Benefici: come il secondo è utile nelle donne in menopausa e aiuta le donne in età fertile  a regolarizzare il ciclo.. Tonifica e rafforza l’addome, rende tonico il diaframma alleviando la tensione muscolare nella zona lombare e cervicale. Diminuiscono così dolore e rigidità nella parte.

Quarto esercizio

Si esegue seduti con le gambe distese e leggermente divaricate e con la schiena il più possibile eretta. Le mani devono essere appoggiate al pavimento con i palmi verso il basso e le dita rivolte verso i piedi. A questo punto si inclina il capo prima leggermente in avanti verso il mento e poi leggermente all'indietro. Infine si mantengono le braccia tese e si solleva il corpo fino a creare un angolo retto tra le gambe e le cosce.

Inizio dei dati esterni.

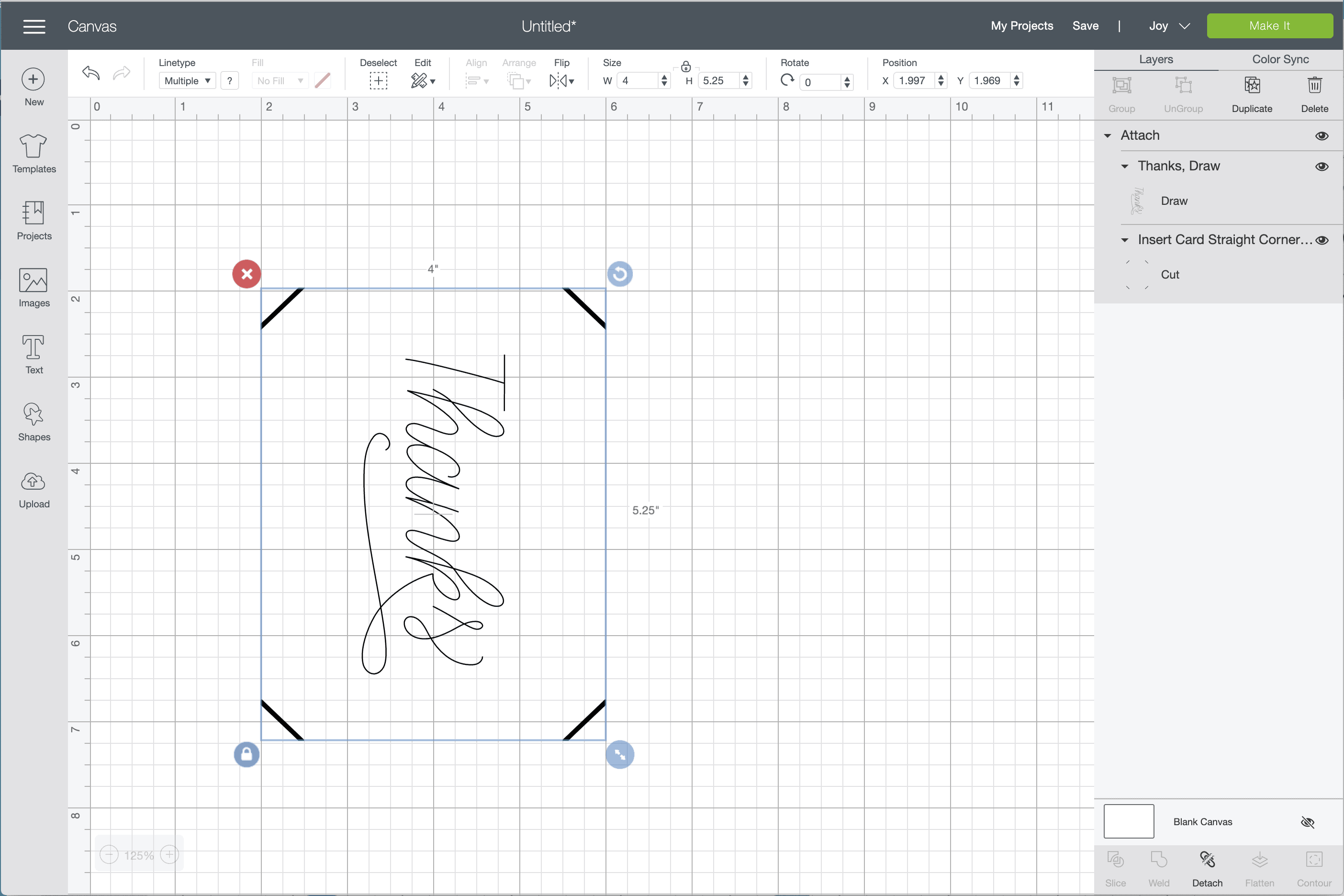Click the red delete handle on canvas
This screenshot has width=1344, height=896.
(247, 274)
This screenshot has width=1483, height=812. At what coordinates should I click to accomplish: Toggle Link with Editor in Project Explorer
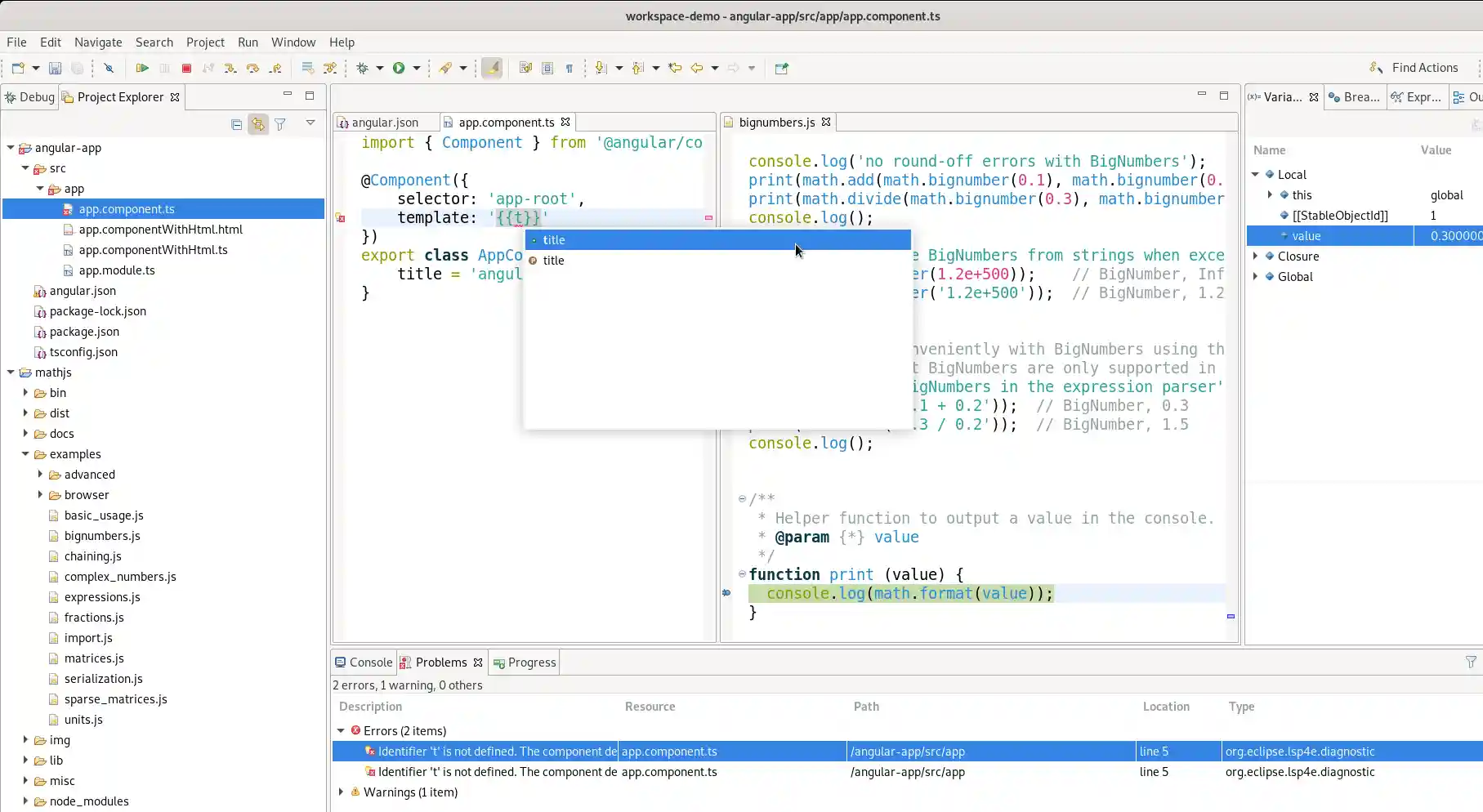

La posizione è quella di una sorta di ponte che aiuta a rafforzare gambe e braccia.

Benefici: rafforza addome, cosce, braccia e spalle. Aiuta a liberare i dotti nasali in chi soffre di sinusite, allevia i sintomi in chi soffre di artrite e osteoporosi.

Quinto esercizio

Questo esercizio viene eseguito nella posizione Yoga detta del cane a testa in giù. Ci si deve mettere in posizione quadrupede, puntando poi le dita dei piedi a terra e si abbassa  il bacino e ci si sostiene con le braccia erette mentre le gambe sono distese portando il mento verso l'alto. A questo punto si solleva il bacino, i talloni vanno ad appoggiarsi al pavimento e tra la schiena e le gambe si forma una V rovesciata.

Questa posizione rafforza braccia e gambe, alleviando lo stress e dona una sferzata di energia a tutto il corpo.

Benefici: favorisce la circolazione e il flusso linfatico, rinforza i muscoli addominali, delle gambe e delle braccia e aiuta ad alleviare i dolori lombari così come la rigidità delle gambe e del collo. Riduce anche i problemi digestivi e intestinali.

Tutti e 5 gli esercizi tibetani inoltre rafforzano la respirazione.

Quando praticare

Gli esercizi possono essere eseguiti in qualsiasi momento della giornata, anche se per ottenere i migliori risultati si suggerisce di praticare la mattina presto prima di fare colazione e la sera prima di coricarsi.

La pratica della mattina, seguita da una colazione equilibrata e una doccia da la giusta dose di energia per affrontare la giornata, invece praticare la sera e sorseggiare una tisana rilassante dopo agevola un sonno tranquillo, in alcuni casi più breve ma più ristoratore.

In linea di massima è comunque consigliato di eseguire gli esercizi 3 h dopo aver mangiato per evitare la spiacevole sensazione di nausea che si può avvertire praticando a stomaco pieno con la digestione in corso.

Il luogo ideale per la pratica è che sia dedicato solo a questo, dove nessuno possa disturbare e indossando abbigliamento comodo.